TESTO CITATO:
————
Ideale seguito de L'Amore è più freddo della morte ma di certo non un sequel canonico. Si torna a parlare di malavita e il film è un noir glaciale e statico come solo il primo Fassbinder sa fare ma questa volta,duole dirlo,la pellicola è tutt'altro che perfetta. Non che sia brutta ma non attira molto una trama lenta fino all'inverosimile e che si ingarbuglia in un gioco cinico e pessimista; che poi è esattamente quello che il regista tedesco dice sempre anche se in maniera diversa,ma i suoi lavori precedenti riescono ad essere molto più esplicativi di questo Dei della peste per quanto sia molto più cattivo e nichilista,e tutta questa non speranza si riflette come al solito nei suoi personaggi così freddi. Ma non è ai livelli del primo noir del tedesco,molto più incisivo e riuscito.
————
SEGMENTO DI DATI:
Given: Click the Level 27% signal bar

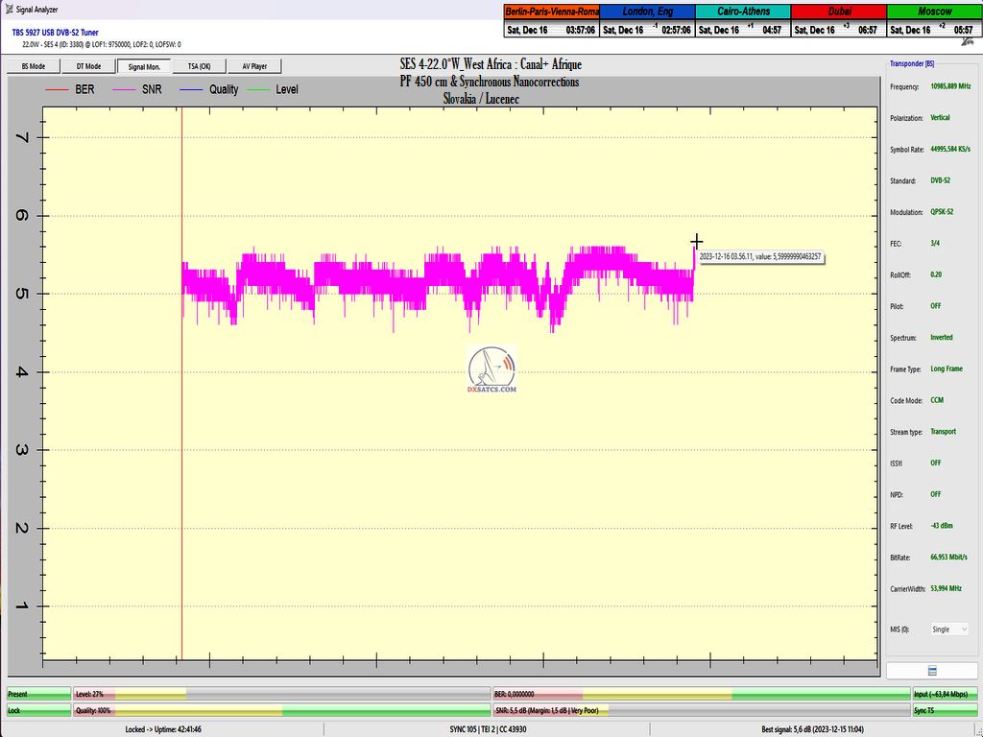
————
CONSEGNE DELL'ESERCIZIO:
**1.** Dalla recensione di Dei della peste, estrai il passo che inizia con le parole "Ideale seguito de" e si chiude dopo "incisivo e riuscito.", riportandolo parola per parola.
**2.** Prosegui la recensione del film Dei della peste dopo l'ultima frase riportata.

RISULTATI:
**1.**
Ideale seguito de L'Amore è più freddo della morte ma di certo non un sequel canonico. Si torna a parlare di malavita e il film è un noir glaciale e statico come solo il primo Fassbinder sa fare ma questa volta,duole dirlo,la pellicola è tutt'altro che perfetta. Non che sia brutta ma non attira molto una trama lenta fino all'inverosimile e che si ingarbuglia in un gioco cinico e pessimista; che poi è esattamente quello che il regista tedesco dice sempre anche se in maniera diversa,ma i suoi lavori precedenti riescono ad essere molto più esplicativi di questo Dei della peste per quanto sia molto più cattivo e nichilista,e tutta questa non speranza si riflette come al solito nei suoi personaggi così freddi. Ma non è ai livelli del primo noir del tedesco,molto più incisivo e riuscito.

**2.**
Apprezzabile in ogni caso perché non permette compromessi di sorta,è un cinema che non si lascia seguire con piacere perché vuole dire qualcosa sul mal di vivere. Troppo teatrale forse,per quanto vi siano alcune scene (poche,forse un paio) bellissime e cinematografiche nel vero senso della parola.
Un Fassbinder cattivo e drammatico con i suoi personaggi costruisce una storia inconcludente giocando sul tema dell'assenza di speranza. Uno dei film più cinici del regista, che qui mostra completa sfiducia nell'animo umano.